[[ Page excerpt open ]]
Employees kept on by struggling businesses during the coronavirus outbreak will have 80% of their wages subsidised by the government, but ministers were criticised for not going so far for the self-employed.

Now Chancellor Rishi Sunak has announced measures to support them too.

What help is there?

If they have suffered a loss in income, a taxable grant will be paid to the self-employed or partnerships, worth 80% of their profits up to a cap of £2,500 per month.

Initially, this will be available for three months in one lump-sum payment, and will start to be paid from the beginning of June.

It will be called the Coronavirus Self-employment Income Support Scheme, and is open to those who were trading in the last financial year, still trading now, and planning to continue doing so this year.

Who is eligible?

More than half of a claimant’s income needs to come from self-employment.

The scheme will be open to those with a trading profit of less than £50,000 in 2018-19, or an average trading profit of less than £50,000 from 2016-17, 2017-18 and 2018-19.

Those who are recently self-employed, having set up since April 2019, will not receive any help under this scheme. This is because they will not have filed a tax return and therefore HM Revenue and Customs (HMRC) will not know of their self-employed status.

The government’s new help comes on top of a six-month delay for tax payments through the self-assessment system.

Those with the lowest incomes are in line to receive more generous benefits payments, announced previously. The chancellor said those applying for universal credit should be paid within a few days.

How do I claim the help?

The chancellor said this will cover 95% of the self-employed who make most of their money from self-employment. This is how it works:

HMRC will use existing information to identify those eligible and will invite applications
The application will require them to confirm that they meet the eligibility requirements
It will be paid straight into a bank account, which eligible taxpayers will need to confirm on their application form
People do not need to contact HMRC now, if they are eligible HMRC will contact them directly

Those who pay themselves a salary and diends through their own company are not covered by the scheme but will have 80% of their salary covered by the Coronavirus Job Retention Scheme if operating through PAYE.
[[ Page excerpt closed ]]
→ Exercise set
- a) List each step the article on coronavirus support for the self-employed gives for how the claim process works.
- b) Summarize the article on coronavirus support for the self-employed in two sentences.
- c) Write the next paragraph of the article on coronavirus support for the self-employed.
The lines that come after this article have nothing to do with what is asked here.
[[ Information open ]]
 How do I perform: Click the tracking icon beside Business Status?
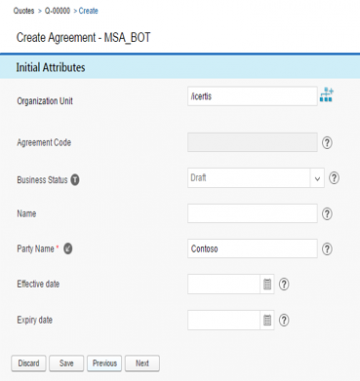[x=75, y=180]
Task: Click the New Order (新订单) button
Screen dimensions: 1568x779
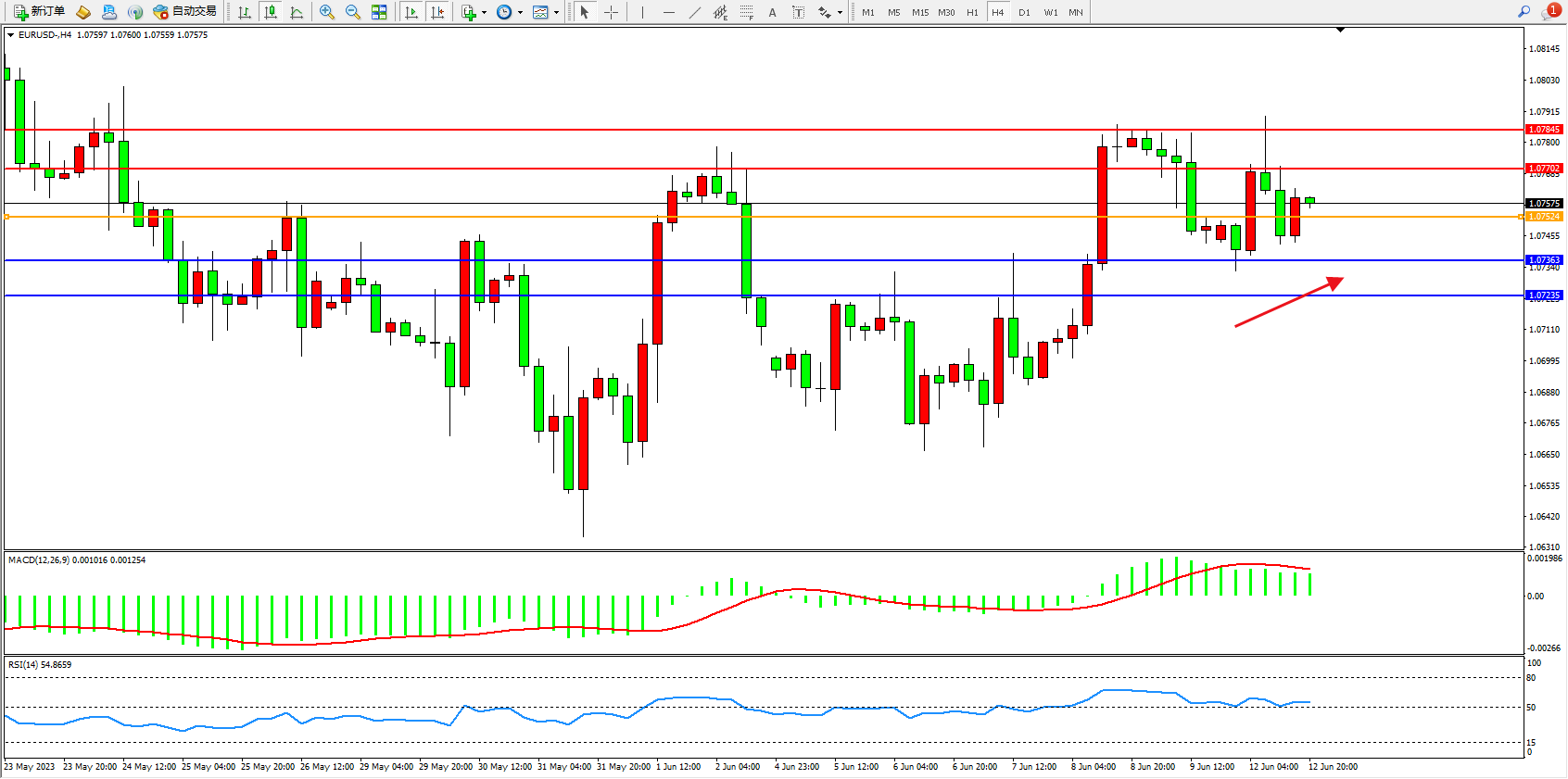Action: coord(39,12)
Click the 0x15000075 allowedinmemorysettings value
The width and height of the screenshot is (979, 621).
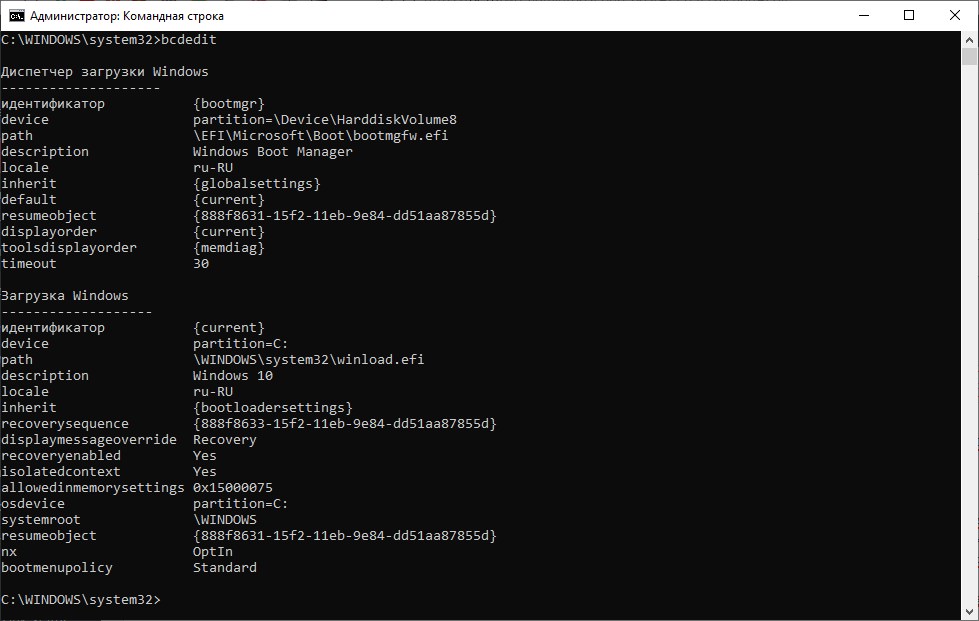tap(232, 488)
[[ Information closed ]]
→ Solved tasks
- a)
- HMRC will use existing information to identify those eligible and will invite applications.
- The application will require them to confirm that they meet the eligibility requirements.
- It will be paid straight into a bank account, which eligible taxpayers will need to confirm on their application form.
- People do not need to contact HMRC now; if they are eligible, HMRC will contact them directly.

- b) Chancellor Rishi Sunak has announced the Coronavirus Self-employment Income Support Scheme, a taxable grant worth 80% of profits up to £2,500 per month that will be paid in one lump sum covering three months from the beginning of June. It is open to people who get more than half their income from self-employment and have trading profits under £50,000, but not to those who set up since April 2019, and HMRC will contact eligible people directly.

- c)
How many people are affected?

There are more than five million self-employed people in the UK, earning an average of £781 a month. The number has risen fast since the financial crash of a decade ago. About 3.8 million of them may be covered by this scheme.

Roughly a fifth are in the construction sector, according to the Office for National Statistics (ONS), with hundreds of thousands of others working in the motor trade, professional services, and education.

As part of the latest announcement, the chancellor also suggested tax breaks for the self-employed, such as lower national insurance may end in the future. These were in place because, for example, the self-employed do not get sick pay or holiday pay, and to encourage entrepreneurship.

This signals a massive change in UK tax policy, potentially equalising the tax treatment of the self-employed with employees.

How does the new help compare with salaried workers?

A plan had already been announced for those who are employed.

The government says 80% of gross wages in the private sector, up to £2,500 a month, for those not working and who would otherwise have been laid off will be covered by these grants from HM Revenue and Customs (HMRC).

These will be backdated to March and the scheme will last three months at least. The idea is to prevent mass unemployment.